:: Problem A ::
Copy the entries word for word, from the first line of the entries through the line that contains "Looking at the screenshot, I should coord(56,556).".

:: Text segment ::
━━━━━━━━━━

UNITED STATES
                       SECURITIES AND EXCHANGE COMMISSION
                             WASHINGTON, D.C. 20549

                                    FORM 8-K

                                 CURRENT REPORT


                       PURSUANT TO SECTION 13 OR 15(d) OF
                       THE SECURITIES EXCHANGE ACT OF 1934



        Date of Report (Date of Earliest Event Reported): February 13, 2006



                         Fisher-Watt Gold Company, Inc.
               --------------------------------------------------
               (Exact Name of Registrant as Specified in Charter)


     Nevada                           0-22515                    88-0227654
- -----------------                  ------------              -------------------
(State or other                    (Commission                 (IRS Employer
jurisdiction                       File Number)               Identification #)
of incorporation)


                                 2582 Taft Court
                               Lakewood, CO 80215
                     ---------------------------------------
                     (Address of Principal Executive Office)


                                 (303) 232-0292
              ----------------------------------------------------
              (Registrant's telephone number, including area code)


                                      N/A
           -----------------------------------------------------------
           Former Name or Former Address, if Changed Since Last Report


Check the appropriate box below if the Form 8-K filing is intended to
simultaneously satisfy the filing obligation of the registrant under any of the
following provisions (see General Instruction A.2. below):

[  ] Written communications pursuant to Rule 425 under the Securities Act (17
     CFR 230.425)

[  ] Soliciting material pursuant to Rule 14a-12 under the Exchange Act (17
     CFR 240.14a-12)

[  ] Pre-commencement communications pursuant to Rule 14d-2(b) under the
     Exchange Act (17 CFR 240.14d-2(b))

[  ] Pre-commencement communications pursuant to Rule 13e-4(c) under the
     Exchange Act (17 CFR 240.13e-4(c))

━━━━━━━━━━

:: Problem B ::
What date does the Form 8-K give as the date of the earliest event reported?

━━━━━━━━━━

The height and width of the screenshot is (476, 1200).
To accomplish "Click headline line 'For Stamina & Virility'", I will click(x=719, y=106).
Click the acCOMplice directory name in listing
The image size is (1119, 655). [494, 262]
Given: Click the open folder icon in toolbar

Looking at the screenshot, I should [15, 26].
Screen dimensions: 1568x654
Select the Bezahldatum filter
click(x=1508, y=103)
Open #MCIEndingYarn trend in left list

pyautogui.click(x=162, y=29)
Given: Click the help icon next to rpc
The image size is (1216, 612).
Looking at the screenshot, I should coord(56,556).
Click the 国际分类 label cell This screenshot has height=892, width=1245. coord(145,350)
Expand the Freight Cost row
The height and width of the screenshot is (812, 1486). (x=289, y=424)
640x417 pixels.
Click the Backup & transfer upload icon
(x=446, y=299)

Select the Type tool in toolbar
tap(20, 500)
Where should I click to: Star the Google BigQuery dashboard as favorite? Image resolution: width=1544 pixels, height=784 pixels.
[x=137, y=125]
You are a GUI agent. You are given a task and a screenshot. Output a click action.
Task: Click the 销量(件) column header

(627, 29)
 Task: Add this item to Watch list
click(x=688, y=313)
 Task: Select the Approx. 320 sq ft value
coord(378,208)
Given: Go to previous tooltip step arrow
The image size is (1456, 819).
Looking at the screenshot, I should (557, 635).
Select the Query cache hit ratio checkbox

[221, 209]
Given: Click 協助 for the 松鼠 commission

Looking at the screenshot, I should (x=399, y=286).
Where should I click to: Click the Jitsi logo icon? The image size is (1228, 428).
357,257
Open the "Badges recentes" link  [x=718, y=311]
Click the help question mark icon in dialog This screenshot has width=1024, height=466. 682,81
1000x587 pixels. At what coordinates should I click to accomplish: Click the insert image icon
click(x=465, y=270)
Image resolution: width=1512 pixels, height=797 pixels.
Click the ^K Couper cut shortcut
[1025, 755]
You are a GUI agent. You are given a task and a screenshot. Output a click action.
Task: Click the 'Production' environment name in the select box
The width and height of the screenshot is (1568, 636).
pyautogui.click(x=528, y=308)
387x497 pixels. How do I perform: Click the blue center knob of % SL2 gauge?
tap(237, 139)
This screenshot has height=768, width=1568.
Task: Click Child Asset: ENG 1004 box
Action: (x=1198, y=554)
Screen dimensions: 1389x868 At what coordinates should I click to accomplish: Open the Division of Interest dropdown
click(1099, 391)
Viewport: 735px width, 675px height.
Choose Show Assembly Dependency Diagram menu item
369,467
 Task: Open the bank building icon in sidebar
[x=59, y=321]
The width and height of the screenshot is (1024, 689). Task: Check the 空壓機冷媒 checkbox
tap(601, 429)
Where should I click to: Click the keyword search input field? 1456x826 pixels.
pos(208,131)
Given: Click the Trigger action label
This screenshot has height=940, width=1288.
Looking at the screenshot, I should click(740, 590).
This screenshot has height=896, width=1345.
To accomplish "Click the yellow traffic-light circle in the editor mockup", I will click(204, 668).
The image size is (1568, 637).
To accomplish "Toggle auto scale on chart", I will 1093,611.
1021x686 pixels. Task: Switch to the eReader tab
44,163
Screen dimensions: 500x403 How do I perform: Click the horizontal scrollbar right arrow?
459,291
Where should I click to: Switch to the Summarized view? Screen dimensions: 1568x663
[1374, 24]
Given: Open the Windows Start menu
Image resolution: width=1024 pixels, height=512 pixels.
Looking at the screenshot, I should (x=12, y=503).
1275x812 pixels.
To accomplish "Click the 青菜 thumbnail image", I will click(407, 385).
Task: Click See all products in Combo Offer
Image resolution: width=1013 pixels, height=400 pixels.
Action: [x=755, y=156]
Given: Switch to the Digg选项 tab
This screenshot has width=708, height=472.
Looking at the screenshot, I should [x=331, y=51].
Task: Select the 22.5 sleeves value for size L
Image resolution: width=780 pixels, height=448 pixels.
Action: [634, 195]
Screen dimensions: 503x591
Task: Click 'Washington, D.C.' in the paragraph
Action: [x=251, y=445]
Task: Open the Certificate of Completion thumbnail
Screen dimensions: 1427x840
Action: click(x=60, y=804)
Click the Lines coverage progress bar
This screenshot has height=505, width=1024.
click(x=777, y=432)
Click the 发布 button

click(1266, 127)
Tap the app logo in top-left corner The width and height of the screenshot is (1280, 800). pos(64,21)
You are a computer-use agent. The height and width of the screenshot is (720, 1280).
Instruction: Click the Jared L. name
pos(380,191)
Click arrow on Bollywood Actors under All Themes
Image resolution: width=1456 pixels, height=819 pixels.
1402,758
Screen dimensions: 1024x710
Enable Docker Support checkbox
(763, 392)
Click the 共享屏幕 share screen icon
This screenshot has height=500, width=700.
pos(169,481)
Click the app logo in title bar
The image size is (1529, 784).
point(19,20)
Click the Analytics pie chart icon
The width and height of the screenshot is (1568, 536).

━━━━━━━━━━

:: Task answer A ::
The height and width of the screenshot is (476, 1200).
To accomplish "Click headline line 'For Stamina & Virility'", I will click(x=719, y=106).
Click the acCOMplice directory name in listing
The image size is (1119, 655). [494, 262]
Given: Click the open folder icon in toolbar

Looking at the screenshot, I should [15, 26].
Screen dimensions: 1568x654
Select the Bezahldatum filter
click(x=1508, y=103)
Open #MCIEndingYarn trend in left list

pyautogui.click(x=162, y=29)
Given: Click the help icon next to rpc
The image size is (1216, 612).
Looking at the screenshot, I should coord(56,556).

:: Task answer B ::
February 13, 2006